Saya tidak menampik akan hal tersebut karena begitulah yang sering saya jumpai dan itu bukanlah suatu hal yang dilarang pula. Namun demikian, setidaknya kemerdekaan itu bisa dirasakan dengan konsep yang berbeda apabila kita tahu apa yang mesti dilakukan. Apa dan bagaimana itu? Saya menawarkan tiga hal untuk merasakan kemerdekaan dalam kehidupan ini.
Baca Juga: Memaknai Hari Kemerdekaan Yang Sebenarnya
Pertama, mindset. Rasa merdeka itu tergantung pada mindset atau cara berpikir seseorang. Persoalan merdeka itu berawal dari cara orang itu memandang dalam kehidupan ini. Pada tahap ini diperlukan pola pikir seseorang yang lebih bijaksana. Jika pemikiran lebih sempit, maka yang terjadi adalah cenderung terkekang, mengeluh. Sementara jika lebih holistik, maka yang terjadi adalah lebih luas, terbuka, mempunyai sudut pandang yang lebih bervaratif sehingga akan lebih leluasa dalam memandang suatu masalah yang ada. Kita tahu, merasakan kebebasan itu seringkali dilihat dari kacamata permasalahan yang melingkupi kehidupan seseorang. Mindset yang baik itu akan terpola bilamana seseorang banyak mempunyai pengalaman kehidupan yang dikombinasi dengan gaya hidup gemar membaca sehingga akan timbul pikiran kritis.
Merdeka Itu Menyangkut Mindset, Syukur, dan Kebaikan
Kedua, bersyukur. Sebagai seorang muslim, rasa syukur itu sudah dianjurkan bahkan harus dipraktikan dalam kehidupan hari-hari. Rasa syukur membuat kita menjadi merdeka, menerima kondisi yang ada dengan lapang dada (ridho). Rasa syukur ini tentunya dilakukan setelah kita sudah berusaha secara maksimal, bukan pasrah tanpa ada usaha sedikitpun. Syukur akan membuat hati menjadi tenang karena adanya rasa keberterimaan, bukan penolakan yang seringkali memicu rasa ketidakbebasan itu sendiri. Terutama, terjadi pada beban pikiran seseorang. Ia akan merasa terbebani karena adanya rasa kecewa dikarenakan penolakan-penolakan yang ada dalam pikiran itu sendiri. Akibatnya yang terjadi seringkali terbesit kata-kata seperti "kalau saja..., seandainya..., mungkin jika....", dan sejenisnya yang menyebabkan terjadinya penyesalan berkepanjangan.
Baca Juga: Lima Tingkatan Nikmat Yang Harus di Syukuri Agar Selalu Berbuat Kebaikan
Ketiga, lakukan hal bermanfaat. Saya jadi teringat sebuah kata "fastabiqul khairat," yakni berlomba-lomba dalam hal kebaikan di kehidupan ini. Istilah tersebut juga pernah dilontarkan oleh Tuan Guru Bajang dan AA Gym.
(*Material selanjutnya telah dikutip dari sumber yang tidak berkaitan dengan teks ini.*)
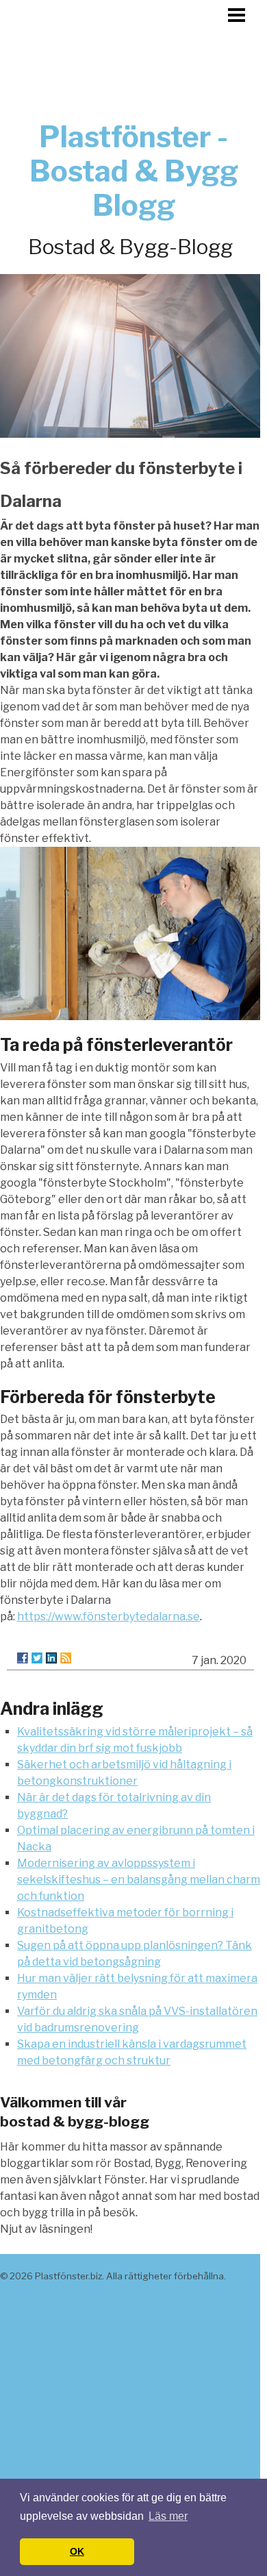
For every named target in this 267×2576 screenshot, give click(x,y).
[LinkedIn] (51, 1657)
Istilah "fastabiqul khairat" tersirat dalam surat Al-Baqaroh, ayat:148 yang terjemahannya sebagai berikut:
Dan bagi tiap-tiap umat ada kiblatnya (sendiri) yang ia menghadap kepadanya. Maka berlomba-lombalah (dalam membuat) kebaikan. Di mana saja kamu berada pasti Allah akan mengumpulkan kamu sekalian (pada hari kiamat). Sesungguhnya Allah Maha Kuasa atas segala sesuatu.
Berdasar itu, rasa merdeka sejatinya bisa tercermin dengan melakukan sesuatu hal yang bermanfaat. Melakukan kebaikan selama hidup dengan penuh keyakinan dan rasa semangat penuh optimisme. Hindari sifat-sifat mengeluh, nyinyir, mencaci maki, benci dan sejenisnya yang semua itu menyebabkan hidup kita tidak merdeka. Pendek kata, itu sebenarnya adalah penyakit hati. Itulah sejatinya kemerdekaan ketika, kita bisa menghindari penyakit hati sebisa mungkin.
Baca Juga: Kedepankan Akhlak, Stop Bullying!
Diawali dengan mindset, sehingga diharapakan timbul rasa syukur, lalu tergerak untuk melakukan hal yang bermanfaat. Ini adalah sebuah rasa merdeka yang sebenarnya karena berlandaskan pada kenyataan yang ada. Cara berpikir tidak sempit, selalu melihat dengan mata terbuka sehingga menyadari dengan lapang dada. Merdeka adalah persoalan mengelola cara berpikir yang benar. Merdeka itu persolan menerima dengan rasa syukur. Merdeka itu adalah semangat untuk melakukan kebaikan. Melakukan hal-hal yang bermanfaat baik bagi diri sendiri maupun orang lain. Oleh karena itu, untuk melakukan sesuatu yang lebih bermanfaat, maka pikirkanlah lingkungan orang-orang yang terdekat terlebih dahulu seperti keluarga, tetangga dan lingkungan kerja. Siap untuk melakukannya?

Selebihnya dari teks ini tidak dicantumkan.